(Your goal) Please copy exactly the lines from the one containing "896x1321 pixels." to the end of the entries, both included, and nothing else. Omit every picture.

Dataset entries
━━━━━━━━━━━━━━━━━━━━

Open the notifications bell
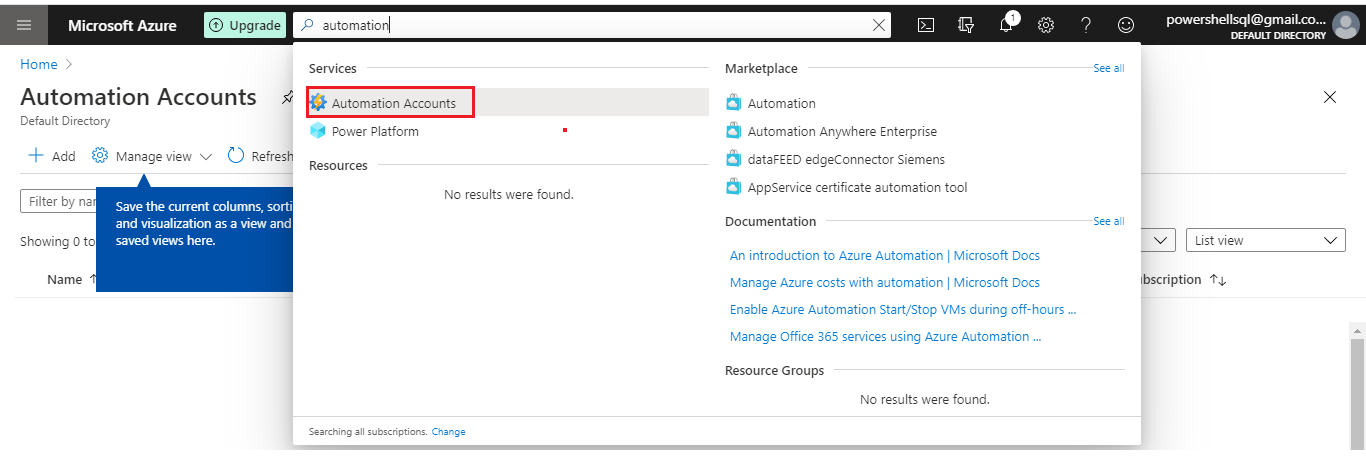 click(1006, 25)
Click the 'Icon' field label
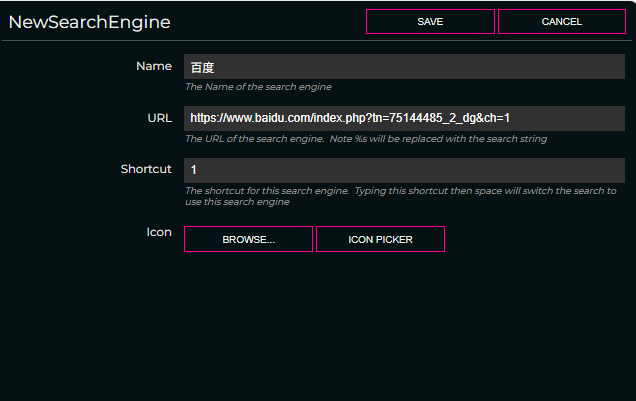Image resolution: width=636 pixels, height=401 pixels. (x=159, y=232)
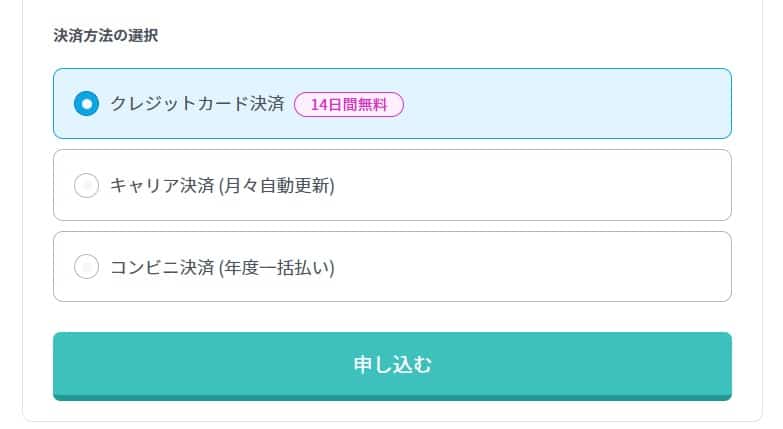
Task: Click the 決済方法の選択 heading
Action: tap(105, 36)
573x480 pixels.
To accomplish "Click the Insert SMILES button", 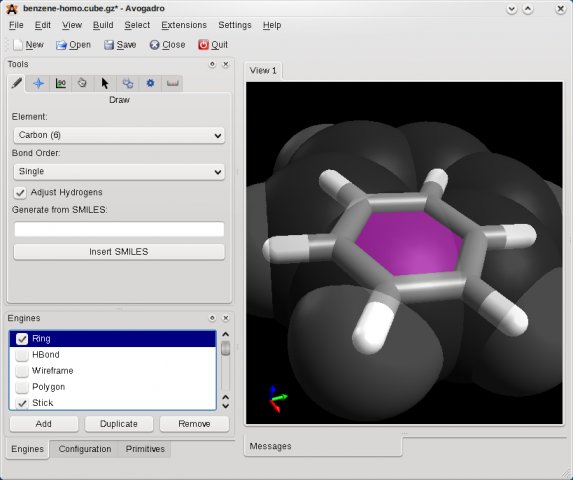I will [x=119, y=252].
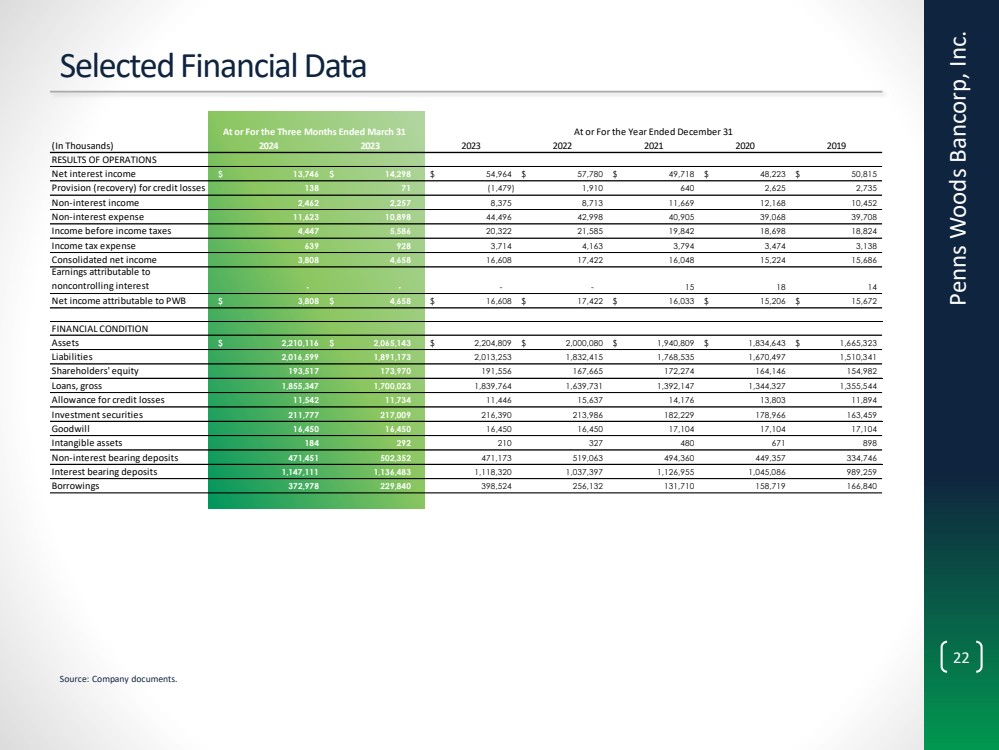Viewport: 999px width, 750px height.
Task: Click the FINANCIAL CONDITION section heading
Action: point(99,327)
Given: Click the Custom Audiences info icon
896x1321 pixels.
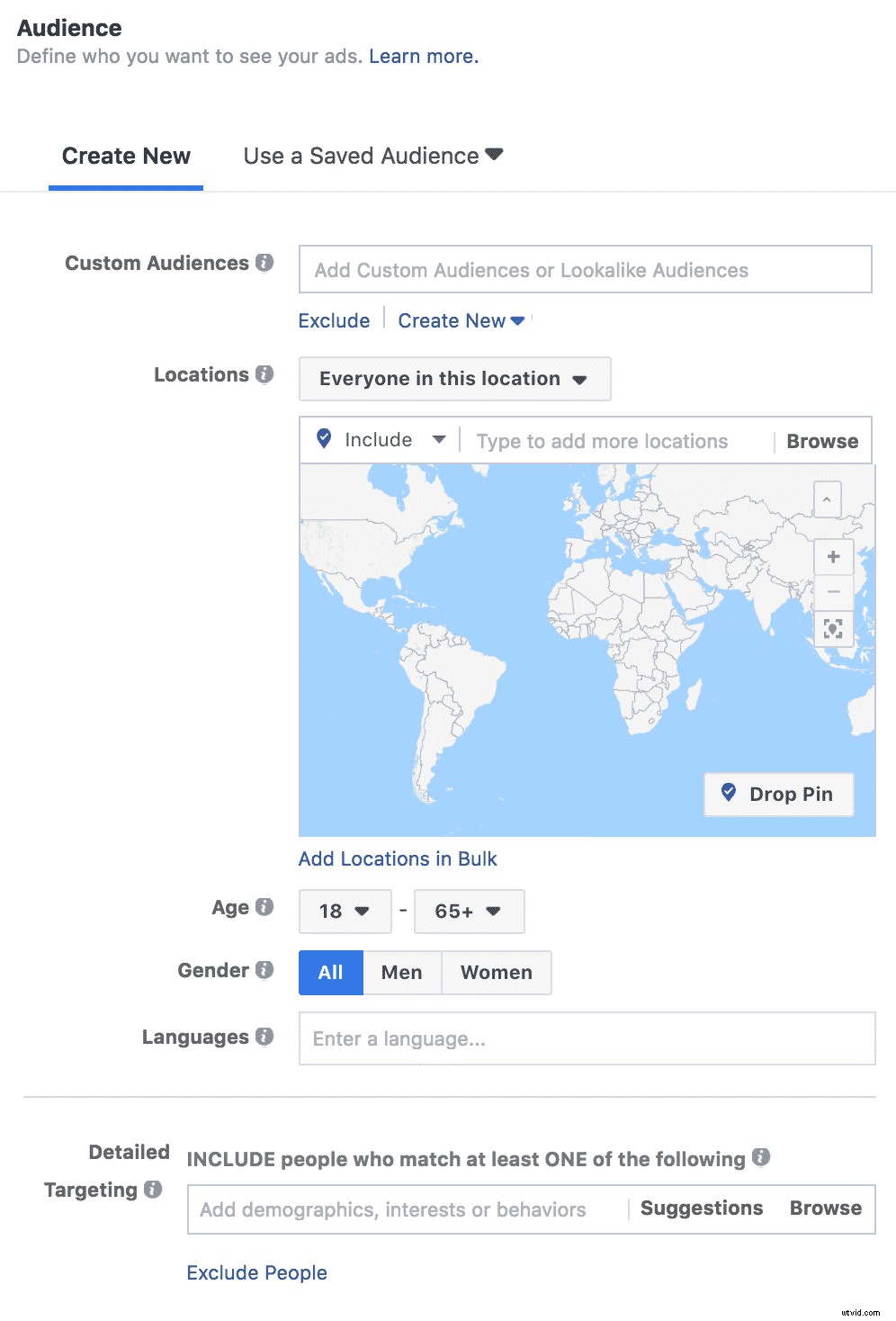Looking at the screenshot, I should [x=265, y=263].
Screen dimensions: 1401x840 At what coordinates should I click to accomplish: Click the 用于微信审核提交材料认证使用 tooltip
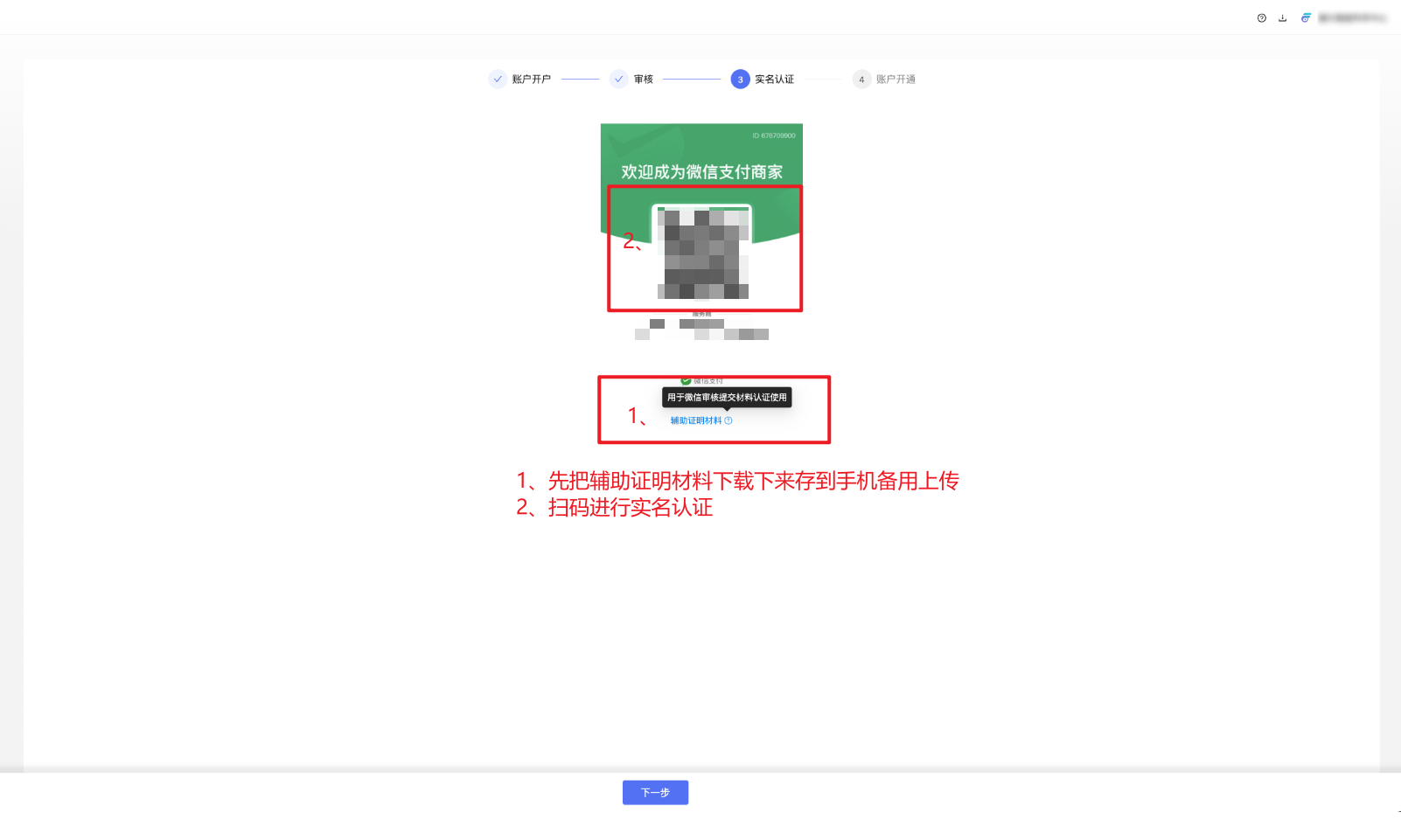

━━━━━━━━━━━━━━━━━━━━

(Reply)
896x1321 pixels.
Looking at the screenshot, I should [x=265, y=263].
Screen dimensions: 1401x840 At what coordinates should I click to accomplish: Click the 用于微信审核提交材料认证使用 tooltip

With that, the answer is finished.